# Indigo 3G anyone?



## Maturemuscle (Oct 30, 2010)

Has anyone tried Indigo 3G or is thinking about trying it? I was reading a write up of it last night and the manufacturers claim it ''repartitions nutrition''....taking all nutrient to build muscle instead of bodyfat. Claims say it makes your body build only muscle....personally I don't believe a word of it......I think it is yet more hype by a supplement company. The only reviews I could find so far online have been written by people who have been given the supplements in exchange for writing revues on facebook and bb forums. Anyone? I would be particularly interested in what the members say who are into the scientific details of repartitioning nutrients.....


----------



## mfactory (Aug 24, 2011)

pure BS, just another scam, i talked to Lyle McDonald, who is expert on nutrition, He said that Indigo is a pure BS.


----------



## Maturemuscle (Oct 30, 2010)

I love lyle McDonalds work ......along with Will Brink and Tom Venuto. I got a lot of flack last night on facebook for challenging someone who claimed it had made her lose 40 pounds in twelve weeks. When I asked for photos and asked why she had not put any muscle on with it they ripped me to pieces for not being an expert. I said it is possible to do that with clean diet and intense exercise with no supplements as I did it. I do know I would not pay 400 dollars for 40 days supply of anything!


----------



## Fatstuff (Mar 2, 2010)

what is the ingredients


----------



## Driven Sports (Jul 15, 2011)

The compound it uses, cyanidin 3-glucoside, has pretty good results in the rodent studies.

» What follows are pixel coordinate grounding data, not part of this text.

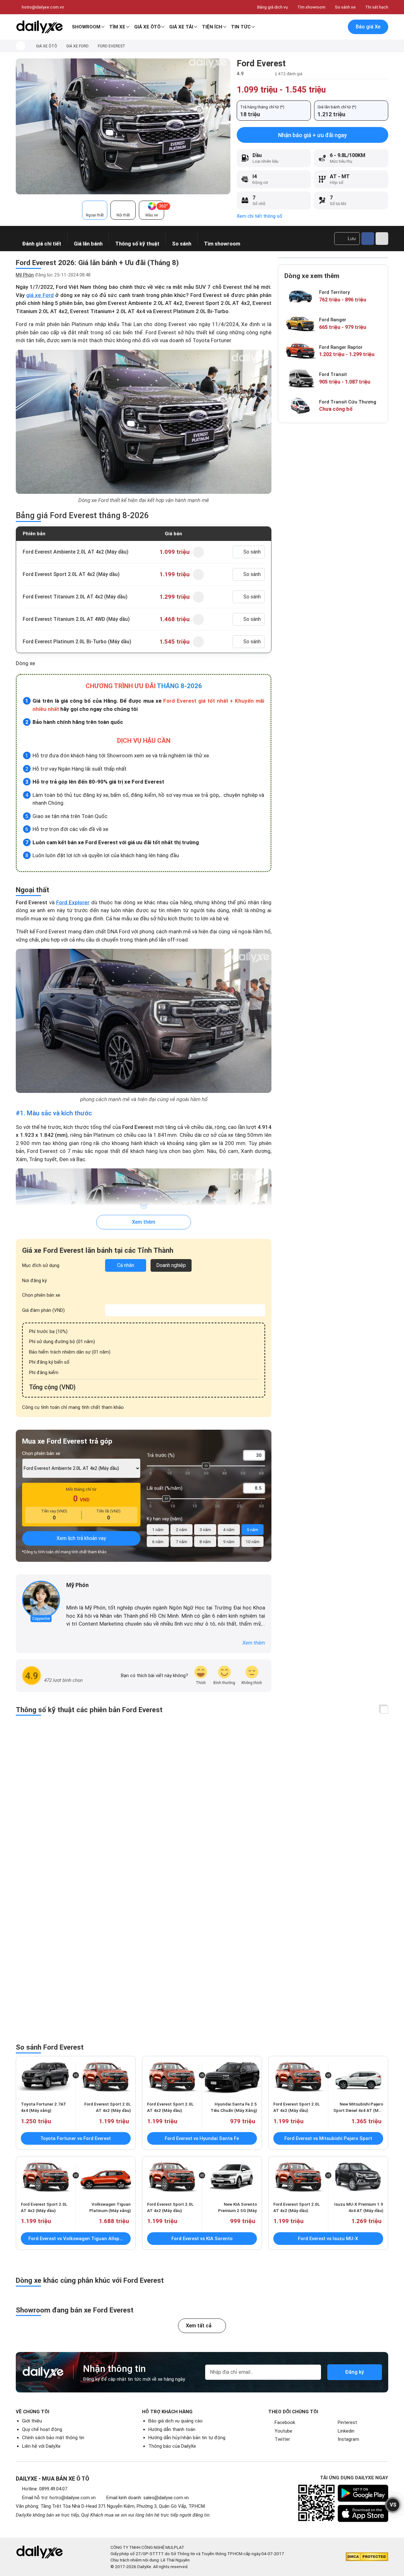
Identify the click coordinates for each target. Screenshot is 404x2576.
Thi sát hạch (376, 6)
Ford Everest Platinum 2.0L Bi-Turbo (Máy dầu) (77, 642)
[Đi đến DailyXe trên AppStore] (363, 2513)
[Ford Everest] (123, 126)
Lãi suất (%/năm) (164, 1488)
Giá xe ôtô (147, 27)
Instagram (348, 2439)
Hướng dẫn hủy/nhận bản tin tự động (186, 2437)
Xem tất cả (198, 2326)
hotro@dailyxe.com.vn (43, 6)
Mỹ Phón (25, 275)
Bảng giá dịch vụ (272, 6)
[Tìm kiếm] (311, 27)
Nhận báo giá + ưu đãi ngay (312, 135)
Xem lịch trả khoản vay (81, 1538)
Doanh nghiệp (171, 1265)
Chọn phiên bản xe (41, 1295)
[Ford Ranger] (300, 323)
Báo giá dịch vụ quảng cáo (175, 2421)
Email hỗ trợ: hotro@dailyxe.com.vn (59, 2497)
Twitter (282, 2439)
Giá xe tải (181, 27)
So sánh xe (345, 6)
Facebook (285, 2422)
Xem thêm (143, 1222)
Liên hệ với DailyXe (41, 2446)
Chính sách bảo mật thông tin (53, 2437)
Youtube (283, 2431)
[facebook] (69, 1595)
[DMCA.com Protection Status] (367, 2556)
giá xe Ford (40, 295)
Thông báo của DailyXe (172, 2446)
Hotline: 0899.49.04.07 (44, 2489)
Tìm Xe (117, 27)
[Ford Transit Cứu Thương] (300, 405)
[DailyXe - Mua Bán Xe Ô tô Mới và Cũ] (39, 27)
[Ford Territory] (300, 296)
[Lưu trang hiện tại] (324, 27)
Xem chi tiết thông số (259, 216)
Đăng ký (354, 2372)
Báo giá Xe (368, 27)
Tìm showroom (311, 6)
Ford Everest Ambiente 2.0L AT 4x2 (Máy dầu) (75, 552)
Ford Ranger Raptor (341, 347)
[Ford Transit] (300, 378)
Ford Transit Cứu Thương (347, 402)
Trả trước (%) (161, 1455)
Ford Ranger (332, 320)
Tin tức (241, 27)
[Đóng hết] (384, 1710)
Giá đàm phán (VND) (43, 1310)
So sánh (252, 552)
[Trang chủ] (20, 46)
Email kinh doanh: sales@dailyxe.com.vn (147, 2497)
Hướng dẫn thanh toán (171, 2429)
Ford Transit (333, 374)
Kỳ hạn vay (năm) (164, 1519)
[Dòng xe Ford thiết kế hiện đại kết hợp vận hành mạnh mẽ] (143, 422)
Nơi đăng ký (34, 1280)
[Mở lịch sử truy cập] (338, 27)
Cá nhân (125, 1265)
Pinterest (347, 2422)
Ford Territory (334, 292)
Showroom (86, 27)
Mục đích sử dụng (40, 1265)
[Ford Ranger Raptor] (300, 351)
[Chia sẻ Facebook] (367, 238)
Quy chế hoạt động (42, 2429)
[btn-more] (382, 238)
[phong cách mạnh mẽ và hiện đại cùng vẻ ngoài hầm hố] (143, 1021)
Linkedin (346, 2431)
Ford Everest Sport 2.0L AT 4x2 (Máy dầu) (71, 574)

This might crossover to a fairly moderate effect in humans for blood sugar control, but it is massively overpriced and hugely overhyped.


----------



## Fatstuff (Mar 2, 2010)

Driven Sports said:


> The compound it uses, cyanidin 3-glucoside, has pretty good results in the rodent studies. This might crossover to a fairly moderate effect in humans for blood sugar control, but it is massively overpriced and hugely overhyped.


I presume it's some type of glucose disposal agent. Kinda like r-ala but with more outlandish claims lol


----------